Threshold are one of Britain’s longest-serving progressive metal bands, with a history that stretches back to the late 80s. Threshold’s website is very keen to sell their new album as a resurgence for the band, a return to the studio after five years of silence with “the longest but yet most diversified release of the band’s entire career”. It’s clear that the band see this album as a chance to condense the lessons of their career into a definitive album that will conquer the airwaves and catapult them towards the dominant position of Dream Theater. Unfortunately, March Of Progress suffers from the most unforgivable sin of all in music – blandness.
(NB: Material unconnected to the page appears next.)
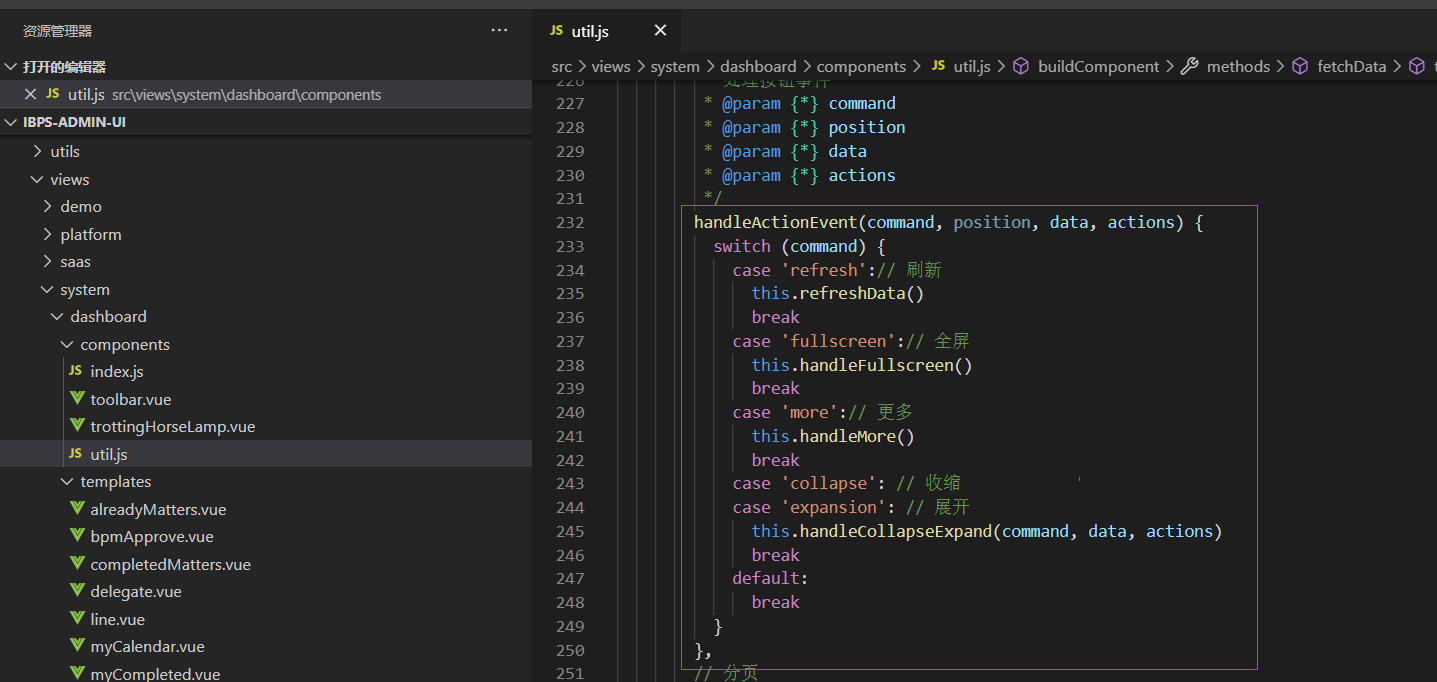Select the util.js editor tab
Screen dimensions: 1437x682
tap(590, 31)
My key problem with March Of Progress is that I can tell that the songs were put together and performed by people who knew what they were doing, but those songs don’t interest me in the slightest. Drab verses lead to weak choruses which lead to uninspiring solos. The singing isn’t much cop either; Damian Wilson can hold a tune reasonably enough, but his vocals sound sterile, like they’ve spent too long in various effects packages and lost the emotion that they were initially imbued with. The band didn’t really need to boast of this being the band’s longest release, either – you’ll definitely notice the 70 minutes of various mid-tempo tracks crawling by. The album really suffers for not having even one track that really grabs the listener. Just one song with enough speed or power to break the procession of so-so tracks would do wonders for this album’s listenability; the album as it is just comes off as monotonous and hard to pay attention to. ‘The Rubicon’ is a clear example of this: it starts off promisingly enough, but I doubt that you’ll still be feeling good about the song ten minutes later when it finishes.
March Of Progress isn’t a completely negative experience – ‘That’s Why We Came’ stands out as one of the more interesting songs because the band drops out of mid-tempo mediocrity in order to produce a pretty nice ballad that hops between acoustic and electric sections. It also contains some of the best vocals on the album, but it’s just not enough to redeem the rest of the tracks.
Basically, if you’re painting a masterpiece or performing keyhole surgery and want some progressive metal-flavoured noise that will fill the silence but won’t distract you then March Of Progress is designed for you. But if you’re planning on actually listening to the music, I’m afraid you’re going to be disappointed.